Canada is winning plenty of medals in other sports (which I personally don't care about at all....the only sports I really care about, Norway is cleaning up).
The other factor for us, here in Canada is our media stresses the big pro sports, not these traditional endurance sports that Norway is cleaning up at. Kids get sucked into those pro type sports first. They don't see endurance sport on TV We have the same challenges in Canada in swimming in the summer games. Countries like Australia bat way above their population weight because they have better programs. Heck, we had LA Olympics Canadian 200IM+400IM gold medalist Alex Bauman go to Australia to help develop their program rather than him here at home doing that for us.
Anyway, here in Canada, we're spread thin with athletes in every sport summer and winter. Our society to some degree is good because all of us have choices in terrms of sport. Pretty well every sport that is played on the planet, we have a national federation and program. You want to play cricket in Canada, we have that. You want baseball we have that. Handball we have that. Luge, curling, field hockey, soccer, basketball....the list is endless. Our capital (coaching, money, infrastructure) is spread over all of those.

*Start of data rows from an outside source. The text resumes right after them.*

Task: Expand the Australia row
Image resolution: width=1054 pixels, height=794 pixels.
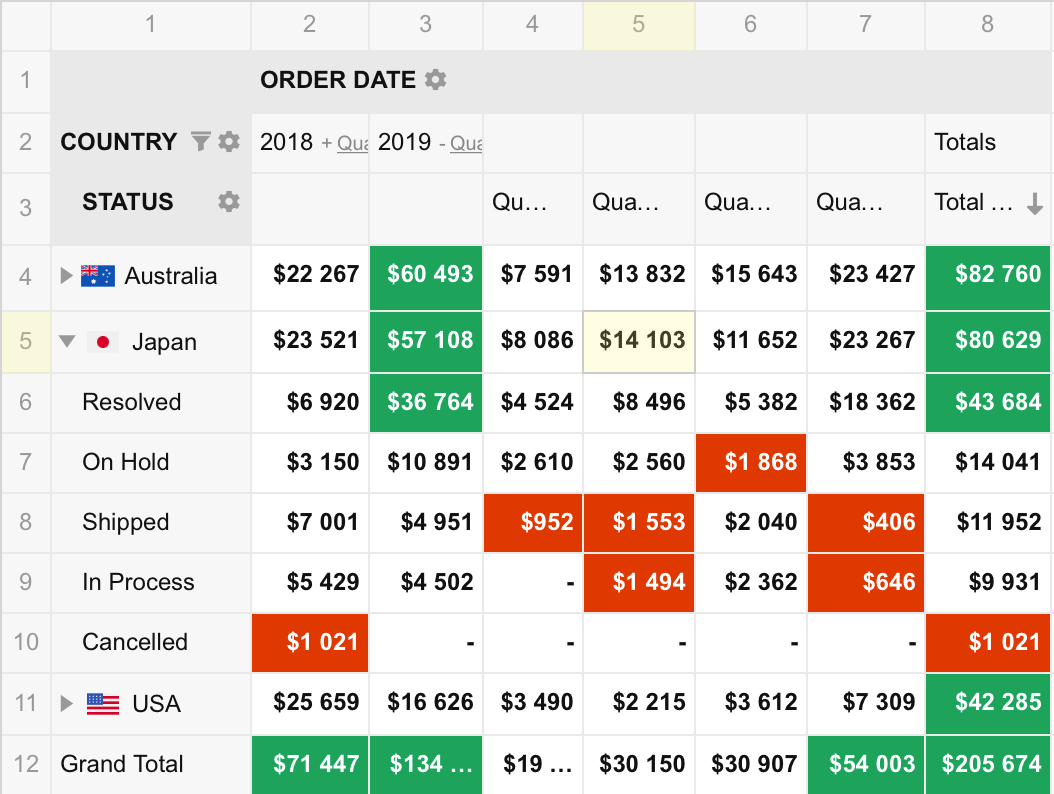Action: [x=64, y=276]
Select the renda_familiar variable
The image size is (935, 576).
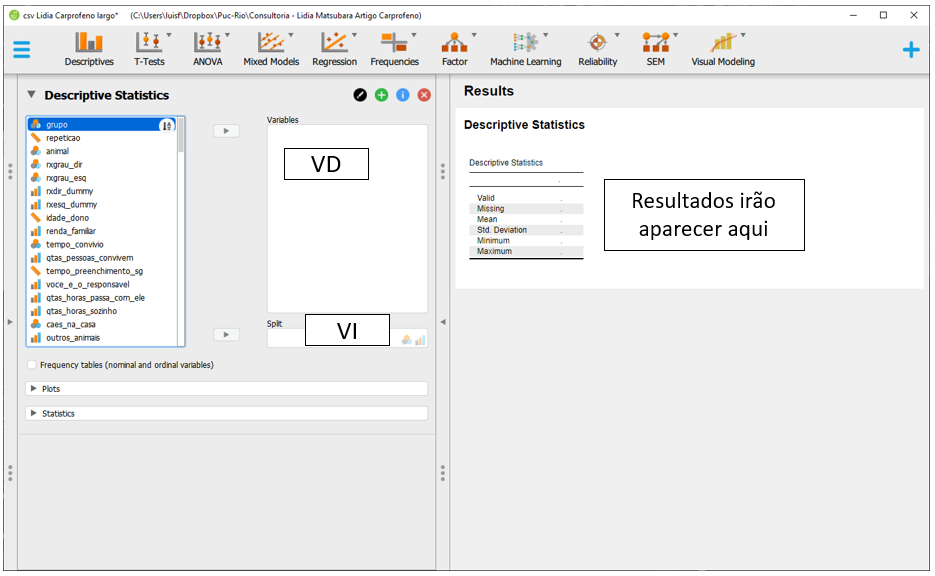coord(71,231)
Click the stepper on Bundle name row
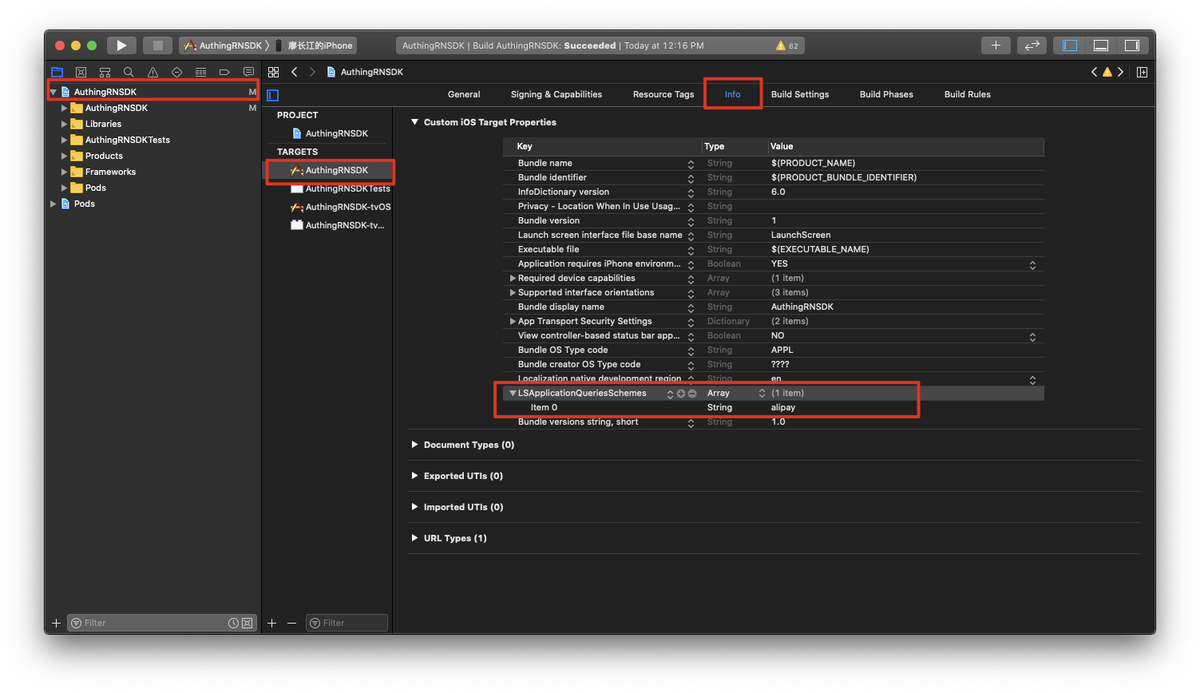1200x693 pixels. (x=690, y=164)
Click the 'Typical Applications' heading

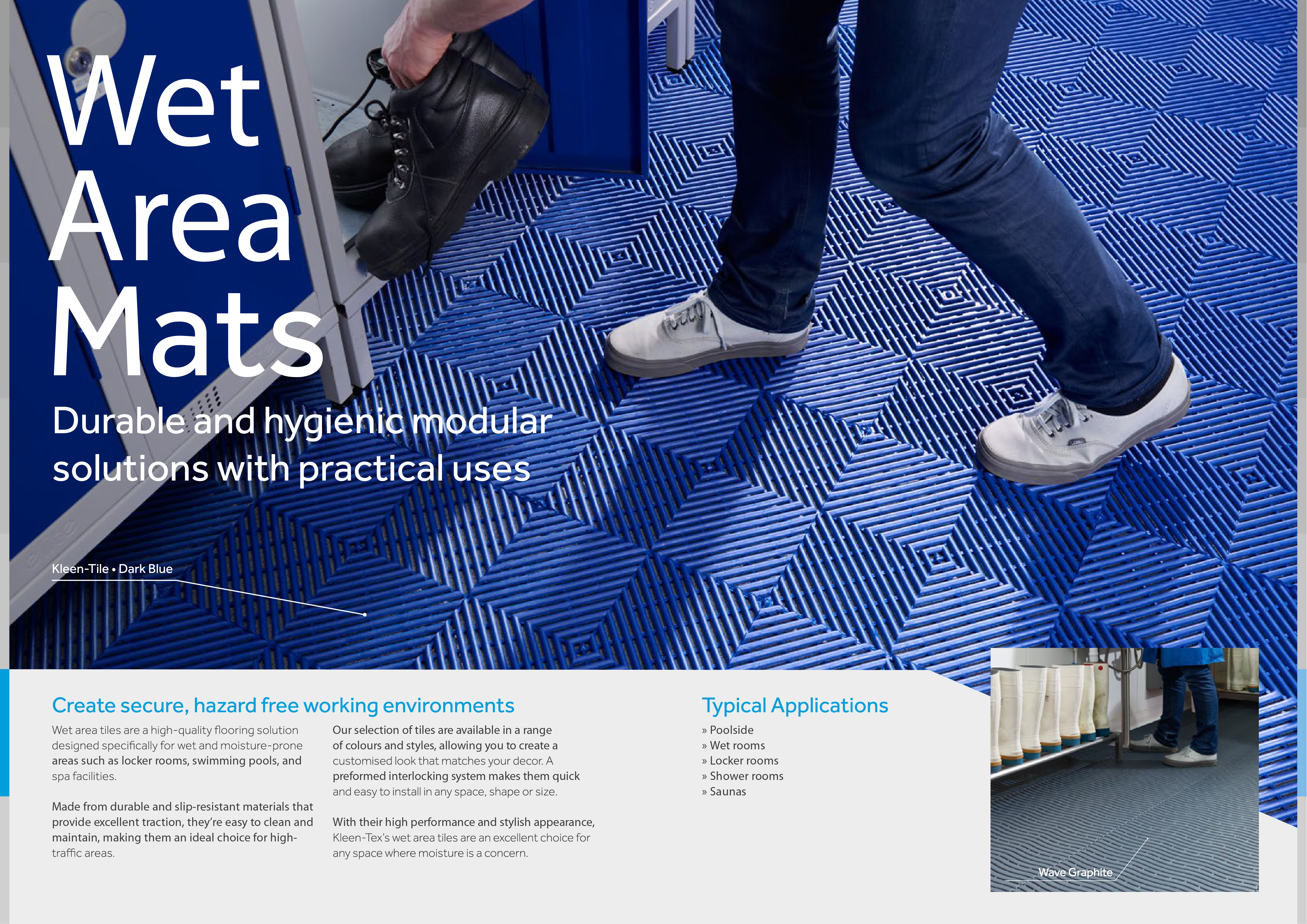795,705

If I look at the Summer Olympic Medal count, Canada got 22 medals for 20th overall vs Australia at 29 for 10th. France was at 7th with 42. Norway was down in 74th place with 4 bronze medals. They relatively produce nothing at summer. France and Canada are much more balanced between in terms of medal production between summer and winter
Flip over to Pyeongchang now:
Canada 3rd at 21, France 6th at 14, Australia 19th at 3 (I picked Australia, because they can deploy their $$$ and people mainly to summer vs winter). Norway at 33
Next door to Norway, Sweden produced 11 medals in the summer and are 12th with 8 medals this winter. It seems Sweden, like Canada, tends to allocate its funding and resources across seasons. Sweden is generally a contender in many more sports than Norway as is Canada...we both will also finish just off the podium in many sports, but it does not mean no one in our countries are doing those sports...we're just spread really thin as a choice of our societies (both being rich countries with lots of facilities across seasons).